Your instructions » Rewrite the entries from the line with "What do you see at coordinates (397, 760)" to the line with "coordinates (801, 20).", changing "Describe" to "Identify" and keeping everything else unchanged.

★ ★ ★

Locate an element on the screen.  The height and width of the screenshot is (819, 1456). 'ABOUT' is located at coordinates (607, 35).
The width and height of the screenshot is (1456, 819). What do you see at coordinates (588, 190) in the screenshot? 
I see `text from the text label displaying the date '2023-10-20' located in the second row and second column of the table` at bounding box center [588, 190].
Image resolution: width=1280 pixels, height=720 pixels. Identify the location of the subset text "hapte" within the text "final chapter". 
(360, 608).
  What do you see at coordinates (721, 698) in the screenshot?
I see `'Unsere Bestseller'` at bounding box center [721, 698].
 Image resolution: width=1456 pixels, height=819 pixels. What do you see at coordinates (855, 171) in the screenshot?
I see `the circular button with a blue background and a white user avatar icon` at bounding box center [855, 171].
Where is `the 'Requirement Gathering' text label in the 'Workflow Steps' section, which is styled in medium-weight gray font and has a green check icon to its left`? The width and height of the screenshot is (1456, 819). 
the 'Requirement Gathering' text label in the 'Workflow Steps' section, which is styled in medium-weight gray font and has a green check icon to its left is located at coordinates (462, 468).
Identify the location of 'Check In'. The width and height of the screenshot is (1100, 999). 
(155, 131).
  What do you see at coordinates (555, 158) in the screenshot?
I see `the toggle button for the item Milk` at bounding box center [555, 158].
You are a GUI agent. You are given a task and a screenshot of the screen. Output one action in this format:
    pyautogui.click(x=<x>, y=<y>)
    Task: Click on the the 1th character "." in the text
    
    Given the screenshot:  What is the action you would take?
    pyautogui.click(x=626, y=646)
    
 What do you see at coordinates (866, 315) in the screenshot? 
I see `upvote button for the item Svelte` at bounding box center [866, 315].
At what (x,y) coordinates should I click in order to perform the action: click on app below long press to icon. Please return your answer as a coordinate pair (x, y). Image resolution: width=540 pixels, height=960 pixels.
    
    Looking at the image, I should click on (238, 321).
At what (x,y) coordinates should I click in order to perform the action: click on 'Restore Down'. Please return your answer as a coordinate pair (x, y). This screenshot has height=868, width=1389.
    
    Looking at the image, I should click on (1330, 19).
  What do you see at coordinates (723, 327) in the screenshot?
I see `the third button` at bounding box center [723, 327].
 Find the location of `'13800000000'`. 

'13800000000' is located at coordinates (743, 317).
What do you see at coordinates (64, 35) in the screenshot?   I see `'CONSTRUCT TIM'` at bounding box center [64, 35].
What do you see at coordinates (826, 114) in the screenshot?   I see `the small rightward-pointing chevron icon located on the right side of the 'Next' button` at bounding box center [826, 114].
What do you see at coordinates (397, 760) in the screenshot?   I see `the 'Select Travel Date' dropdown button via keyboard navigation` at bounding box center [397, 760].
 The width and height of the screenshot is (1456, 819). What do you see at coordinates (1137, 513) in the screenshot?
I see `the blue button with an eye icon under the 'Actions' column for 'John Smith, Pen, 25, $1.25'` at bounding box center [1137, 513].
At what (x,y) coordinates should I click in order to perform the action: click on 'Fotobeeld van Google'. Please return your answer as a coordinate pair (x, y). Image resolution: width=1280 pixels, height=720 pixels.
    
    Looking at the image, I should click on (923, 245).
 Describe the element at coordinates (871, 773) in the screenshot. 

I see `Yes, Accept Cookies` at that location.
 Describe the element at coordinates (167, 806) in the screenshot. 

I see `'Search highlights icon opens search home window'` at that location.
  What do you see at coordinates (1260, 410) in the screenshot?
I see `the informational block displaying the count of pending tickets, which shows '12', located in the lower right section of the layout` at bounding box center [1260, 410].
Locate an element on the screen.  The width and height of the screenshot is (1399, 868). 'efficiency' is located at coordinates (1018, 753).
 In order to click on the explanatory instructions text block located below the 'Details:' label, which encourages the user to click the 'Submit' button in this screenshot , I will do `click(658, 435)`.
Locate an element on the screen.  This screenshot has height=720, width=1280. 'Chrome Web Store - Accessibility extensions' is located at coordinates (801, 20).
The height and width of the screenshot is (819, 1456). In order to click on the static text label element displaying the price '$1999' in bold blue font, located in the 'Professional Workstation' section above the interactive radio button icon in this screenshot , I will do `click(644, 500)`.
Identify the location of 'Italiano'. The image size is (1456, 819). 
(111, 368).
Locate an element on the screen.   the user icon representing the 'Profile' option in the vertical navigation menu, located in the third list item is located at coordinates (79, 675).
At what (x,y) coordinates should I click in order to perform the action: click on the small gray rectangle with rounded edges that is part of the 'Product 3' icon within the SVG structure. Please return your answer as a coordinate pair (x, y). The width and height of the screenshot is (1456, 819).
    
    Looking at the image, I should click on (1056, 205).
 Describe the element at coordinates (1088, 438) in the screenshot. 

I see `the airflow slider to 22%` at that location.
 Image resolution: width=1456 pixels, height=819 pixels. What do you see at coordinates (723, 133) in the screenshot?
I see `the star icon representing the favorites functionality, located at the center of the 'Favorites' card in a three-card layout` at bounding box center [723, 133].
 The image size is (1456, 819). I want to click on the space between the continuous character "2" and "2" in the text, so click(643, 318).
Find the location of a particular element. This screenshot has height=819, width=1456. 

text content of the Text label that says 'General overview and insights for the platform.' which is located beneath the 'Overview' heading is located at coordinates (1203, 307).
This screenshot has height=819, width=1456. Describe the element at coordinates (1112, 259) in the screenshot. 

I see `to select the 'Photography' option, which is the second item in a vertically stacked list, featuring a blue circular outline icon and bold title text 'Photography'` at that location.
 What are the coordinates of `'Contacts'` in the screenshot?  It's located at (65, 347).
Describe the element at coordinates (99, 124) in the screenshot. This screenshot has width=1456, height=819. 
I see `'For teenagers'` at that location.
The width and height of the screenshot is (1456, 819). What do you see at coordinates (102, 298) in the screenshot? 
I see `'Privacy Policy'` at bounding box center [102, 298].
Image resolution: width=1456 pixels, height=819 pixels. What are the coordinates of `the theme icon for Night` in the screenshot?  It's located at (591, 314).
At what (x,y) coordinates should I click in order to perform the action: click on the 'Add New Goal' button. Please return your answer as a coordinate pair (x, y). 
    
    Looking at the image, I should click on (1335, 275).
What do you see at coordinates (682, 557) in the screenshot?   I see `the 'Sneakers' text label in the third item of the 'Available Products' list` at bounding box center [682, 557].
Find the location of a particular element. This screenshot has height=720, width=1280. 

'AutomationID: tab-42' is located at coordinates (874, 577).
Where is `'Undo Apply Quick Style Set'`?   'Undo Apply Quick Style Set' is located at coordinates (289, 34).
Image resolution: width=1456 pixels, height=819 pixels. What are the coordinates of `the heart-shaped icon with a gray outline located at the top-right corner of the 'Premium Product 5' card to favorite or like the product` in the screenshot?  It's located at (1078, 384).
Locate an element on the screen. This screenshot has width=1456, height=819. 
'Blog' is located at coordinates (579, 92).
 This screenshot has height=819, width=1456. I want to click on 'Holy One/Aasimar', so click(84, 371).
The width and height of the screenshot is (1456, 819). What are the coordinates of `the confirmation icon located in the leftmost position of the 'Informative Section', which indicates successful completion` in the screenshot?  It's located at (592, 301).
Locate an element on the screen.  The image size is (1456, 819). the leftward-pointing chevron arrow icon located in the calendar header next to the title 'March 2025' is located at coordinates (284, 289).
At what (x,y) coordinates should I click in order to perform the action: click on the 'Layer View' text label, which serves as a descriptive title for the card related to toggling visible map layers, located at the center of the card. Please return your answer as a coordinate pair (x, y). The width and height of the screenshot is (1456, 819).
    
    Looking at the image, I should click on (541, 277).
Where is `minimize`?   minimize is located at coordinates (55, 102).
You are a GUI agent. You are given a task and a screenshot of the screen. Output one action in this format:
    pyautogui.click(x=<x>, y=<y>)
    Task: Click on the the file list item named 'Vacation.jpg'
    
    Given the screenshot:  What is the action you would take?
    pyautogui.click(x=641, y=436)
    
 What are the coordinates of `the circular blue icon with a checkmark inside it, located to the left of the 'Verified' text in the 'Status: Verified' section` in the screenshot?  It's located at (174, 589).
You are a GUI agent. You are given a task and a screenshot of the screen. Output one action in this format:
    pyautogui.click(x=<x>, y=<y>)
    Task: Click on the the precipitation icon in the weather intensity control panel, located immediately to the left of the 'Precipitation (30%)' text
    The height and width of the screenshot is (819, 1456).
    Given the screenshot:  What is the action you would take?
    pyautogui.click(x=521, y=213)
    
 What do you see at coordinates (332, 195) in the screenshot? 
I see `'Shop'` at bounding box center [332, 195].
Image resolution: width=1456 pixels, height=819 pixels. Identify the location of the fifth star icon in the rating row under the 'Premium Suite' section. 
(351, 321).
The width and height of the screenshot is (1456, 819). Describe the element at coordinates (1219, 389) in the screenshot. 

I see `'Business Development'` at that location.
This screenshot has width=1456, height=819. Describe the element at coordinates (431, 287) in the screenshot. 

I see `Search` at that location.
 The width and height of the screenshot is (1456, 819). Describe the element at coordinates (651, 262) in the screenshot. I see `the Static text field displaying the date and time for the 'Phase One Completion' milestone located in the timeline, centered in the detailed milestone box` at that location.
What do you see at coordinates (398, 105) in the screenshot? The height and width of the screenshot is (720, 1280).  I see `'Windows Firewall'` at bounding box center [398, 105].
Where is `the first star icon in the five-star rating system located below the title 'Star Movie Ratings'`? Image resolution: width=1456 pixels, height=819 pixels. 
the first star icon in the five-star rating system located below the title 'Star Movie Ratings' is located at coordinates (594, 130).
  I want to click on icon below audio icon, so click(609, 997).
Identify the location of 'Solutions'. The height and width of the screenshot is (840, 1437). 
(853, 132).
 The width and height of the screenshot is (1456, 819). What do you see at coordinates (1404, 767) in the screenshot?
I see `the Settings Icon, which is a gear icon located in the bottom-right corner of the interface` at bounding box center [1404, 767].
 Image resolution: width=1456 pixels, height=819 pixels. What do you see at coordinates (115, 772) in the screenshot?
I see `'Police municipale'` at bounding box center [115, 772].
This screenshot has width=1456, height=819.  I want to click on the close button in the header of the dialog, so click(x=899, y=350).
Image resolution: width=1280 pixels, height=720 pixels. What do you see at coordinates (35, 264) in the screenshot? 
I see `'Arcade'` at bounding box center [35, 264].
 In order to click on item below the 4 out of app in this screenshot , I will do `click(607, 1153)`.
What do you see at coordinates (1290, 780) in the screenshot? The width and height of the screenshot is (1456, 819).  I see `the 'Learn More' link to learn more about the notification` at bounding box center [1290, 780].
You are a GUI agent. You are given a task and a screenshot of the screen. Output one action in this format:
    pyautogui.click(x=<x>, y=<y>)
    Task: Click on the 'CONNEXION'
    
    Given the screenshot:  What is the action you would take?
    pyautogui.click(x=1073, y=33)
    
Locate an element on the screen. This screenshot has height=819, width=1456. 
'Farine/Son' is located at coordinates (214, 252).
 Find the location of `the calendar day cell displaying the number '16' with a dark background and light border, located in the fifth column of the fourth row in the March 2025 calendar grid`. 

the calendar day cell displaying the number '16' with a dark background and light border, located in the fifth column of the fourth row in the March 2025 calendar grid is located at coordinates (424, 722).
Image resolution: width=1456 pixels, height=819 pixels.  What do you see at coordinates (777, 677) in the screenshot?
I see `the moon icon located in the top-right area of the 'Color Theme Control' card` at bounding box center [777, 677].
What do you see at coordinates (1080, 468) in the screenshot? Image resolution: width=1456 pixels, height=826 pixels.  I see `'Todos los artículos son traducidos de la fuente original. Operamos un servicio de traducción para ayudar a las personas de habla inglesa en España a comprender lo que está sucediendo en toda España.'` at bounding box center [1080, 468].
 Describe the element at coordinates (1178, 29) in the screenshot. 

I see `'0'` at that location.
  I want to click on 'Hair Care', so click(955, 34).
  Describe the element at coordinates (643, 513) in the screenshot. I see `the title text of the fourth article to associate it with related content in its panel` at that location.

★ ★ ★

Final result »
What do you see at coordinates (397, 760) in the screenshot?   I see `the 'Select Travel Date' dropdown button via keyboard navigation` at bounding box center [397, 760].
 The width and height of the screenshot is (1456, 819). What do you see at coordinates (1137, 513) in the screenshot?
I see `the blue button with an eye icon under the 'Actions' column for 'John Smith, Pen, 25, $1.25'` at bounding box center [1137, 513].
At what (x,y) coordinates should I click in order to perform the action: click on 'Fotobeeld van Google'. Please return your answer as a coordinate pair (x, y). Image resolution: width=1280 pixels, height=720 pixels.
    
    Looking at the image, I should click on (923, 245).
 Identify the element at coordinates (871, 773) in the screenshot. 

I see `Yes, Accept Cookies` at that location.
 Identify the element at coordinates (167, 806) in the screenshot. 

I see `'Search highlights icon opens search home window'` at that location.
  What do you see at coordinates (1260, 410) in the screenshot?
I see `the informational block displaying the count of pending tickets, which shows '12', located in the lower right section of the layout` at bounding box center [1260, 410].
Locate an element on the screen.  The width and height of the screenshot is (1399, 868). 'efficiency' is located at coordinates (1018, 753).
 In order to click on the explanatory instructions text block located below the 'Details:' label, which encourages the user to click the 'Submit' button in this screenshot , I will do `click(658, 435)`.
Locate an element on the screen.  This screenshot has height=720, width=1280. 'Chrome Web Store - Accessibility extensions' is located at coordinates (801, 20).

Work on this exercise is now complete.